Though the apparel industry has been trying to improve its environmental performance, its impact is still woeful and growing all the time. The fast fashion revolution, which sees brands like Zara produce 24 new collections each year, has seen clothing sales double in the last 15 years. Clothing is falling in price relative to other consumer goods, and we now buy and discard t-shirts and pants at a far quicker rate than we use to. If the developing world takes on the same habits–and it probably will–the industry’s carbon emissions will grow by 77% by 2025, according to a recent analysis by consultants McKinsey. Water use could jump by a fifth.
Rosenberger, who before Thread worked as a MTV host and appeared on the tenth season of Survivor (he came in third), criticizes the buy-one-give-one model pioneered by Toms and now adopted by numerous socially-minded startups. He says it leads to unnecessary waste and may negatively affect local economies by freezing out native producers. Much better that the product itself does good, as in Thread’s, which helps take plastic bottles out of waterways and landfills.
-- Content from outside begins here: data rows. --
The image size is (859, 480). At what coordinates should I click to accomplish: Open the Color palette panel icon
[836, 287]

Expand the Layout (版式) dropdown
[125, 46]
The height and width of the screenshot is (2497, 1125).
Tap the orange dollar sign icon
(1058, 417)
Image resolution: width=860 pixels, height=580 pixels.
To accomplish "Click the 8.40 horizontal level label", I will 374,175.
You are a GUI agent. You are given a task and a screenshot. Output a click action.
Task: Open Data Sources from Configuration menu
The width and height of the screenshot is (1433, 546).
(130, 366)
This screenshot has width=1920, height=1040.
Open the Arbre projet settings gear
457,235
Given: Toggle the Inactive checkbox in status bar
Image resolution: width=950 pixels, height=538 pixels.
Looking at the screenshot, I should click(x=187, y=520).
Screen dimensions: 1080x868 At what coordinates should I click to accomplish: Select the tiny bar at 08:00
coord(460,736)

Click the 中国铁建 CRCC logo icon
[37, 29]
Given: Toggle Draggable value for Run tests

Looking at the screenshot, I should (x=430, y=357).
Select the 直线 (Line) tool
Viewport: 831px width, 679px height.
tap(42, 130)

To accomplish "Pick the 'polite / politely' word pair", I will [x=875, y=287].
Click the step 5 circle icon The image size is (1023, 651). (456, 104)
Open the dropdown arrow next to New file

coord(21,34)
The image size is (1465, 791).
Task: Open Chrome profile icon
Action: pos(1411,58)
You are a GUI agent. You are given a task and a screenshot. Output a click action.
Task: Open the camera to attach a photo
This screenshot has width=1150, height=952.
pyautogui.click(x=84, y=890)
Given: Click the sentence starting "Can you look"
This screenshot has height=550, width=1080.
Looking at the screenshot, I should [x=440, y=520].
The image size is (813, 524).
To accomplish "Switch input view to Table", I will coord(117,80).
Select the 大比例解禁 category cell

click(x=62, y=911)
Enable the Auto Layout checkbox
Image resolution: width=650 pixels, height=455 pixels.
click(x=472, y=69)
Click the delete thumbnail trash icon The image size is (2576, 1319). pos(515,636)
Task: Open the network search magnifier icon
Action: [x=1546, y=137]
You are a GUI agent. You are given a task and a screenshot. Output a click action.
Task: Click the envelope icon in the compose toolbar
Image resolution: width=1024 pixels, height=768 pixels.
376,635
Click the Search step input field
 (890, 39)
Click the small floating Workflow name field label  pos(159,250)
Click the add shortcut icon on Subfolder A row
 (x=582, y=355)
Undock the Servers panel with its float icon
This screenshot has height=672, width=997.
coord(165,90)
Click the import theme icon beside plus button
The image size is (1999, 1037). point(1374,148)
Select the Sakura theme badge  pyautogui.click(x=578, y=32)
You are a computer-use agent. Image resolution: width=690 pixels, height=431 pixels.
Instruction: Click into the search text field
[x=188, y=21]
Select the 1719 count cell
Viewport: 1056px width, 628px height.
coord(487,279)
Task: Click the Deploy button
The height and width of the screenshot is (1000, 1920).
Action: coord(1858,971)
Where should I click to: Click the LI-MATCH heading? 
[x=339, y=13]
Thread produces both yarn and fabric, depending on the need. Its manufacturing process is simple. It heats up plastic and extrudes it through a fine shower head-type machine, then cuts up the result. The method reduces energy consumption by 80% compared to making virgin polyester, but the cost to clients is roughly 10% higher. Rosenberger says brands need to factor in the marketing and CSR benefit of using Thread. “They don’t get this level of engagement from the recycled material companies,” he says.
Thread has raised VC capital and recently participated in Unreasonable Impact, an accelerator program launched by the nonprofit Unreasonable and Barclays bank.
Rosenberger argues ethical startups like Thread can help companies improve the visibility of their supply chains and take on cleaner, less-intensive manufacturing processes. “If people adopt Thread as a material the same way they adopted organic or fair trade, we will absolutely change the industry for the better and, in the process, eliminate immense amounts of waste from poor communities,” he says.